Noch besser ist es, wenn Sie Ihre Geschmacksknospen einfach umtrainieren und so Ihre Vorliebe für Süßigkeiten verlieren. Als ehemaliger Zucker Junkie, der früher Zucker mit Kaffee getrunken hat, kann ich Ihnen versichern, dass das relativ schnell geht. Wenn Sie Cold Turkey gehen, ist nach einigen Tagen der Heißhunger einfach verflogen.
Wie das geht? Essen Sie fermentierte Lebensmittel wie Sauerkraut, oder trinken Sie Wasser mit etwas Zitronen- oder Limettensaft. Der saure Geschmack nimmt Ihnen die Lust auf Süßes. Auch schwarzer Kaffee hat diesen Effekt (aber nehmen Sie das jetzt bitte nicht zum Anlass, becherweise Kaffee zu trinken).

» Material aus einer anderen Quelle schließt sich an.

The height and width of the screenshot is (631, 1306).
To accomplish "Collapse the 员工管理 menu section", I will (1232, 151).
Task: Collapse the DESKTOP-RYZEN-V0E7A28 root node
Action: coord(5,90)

(1) http://www.dge.de/wissenschaft/weitere-publikationen/fachinformationen/suessstoffe-in-der-ernaehrung/
(2) Low-calorie sweetener use and energy balance: Results from experimental studies in animals, and large-scale prospective studies in humans. https://www.ncbi.nlm.nih.gov/pubmed/27129676
(3) https://www.easd.org/virtualmeeting/home.html#!resources/impact-of-artificial-sweeteners-on-glycaemic-control-in-healthy-humans
(4) Low-Dose Aspartame Consumption Differentially Affects Gut Microbiota-Host Metabolic Interactions in the Diet-Induced Obese Rat https://www.ncbi.nlm.nih.gov/pmc/articles/PMC4197030/
(5) Artificial sweeteners induce glucose intolerance by altering the gut microbiota https://www.nature.com/nature/journal/vaop/ncurrent/pdf/nature13793.pdf
(6) Artificial sweeteners produce the counterintuitive effect of inducing metabolic derangements http://www.cell.com/trends/endocrinology-metabolism/fulltext/S1043-2760(13)00087-8
(7) Aspartame intake is associated with greater glucose intolerance in individuals with obesity. https://www.ncbi.nlm.nih.gov/pubmed/27216413
(8) https://www.scientificamerican.com/article/sugar-substitutes-linked-to-obesity1/
(9) Integration of Sweet Taste and Metabolism Determines Carbohydrate Reward. https://www.ncbi.nlm.nih.gov/pubmed/28803868
(10) http://www.medicaldaily.com/why-sugar-substitutes-are-not-helping-you-lose-weight-421382
Hallo Frau Dr. Bendig,
wg. Diabetes seit 2005 schlucke ich seit dieser Zeit Stevia statt Zucker. Hoffentlich zählen Sie Stevia nicht zu den Süßstoffen!
mfg Manne
Nein, tue ich nicht. Vor allem wäre es kein künstlicher Süßstoff.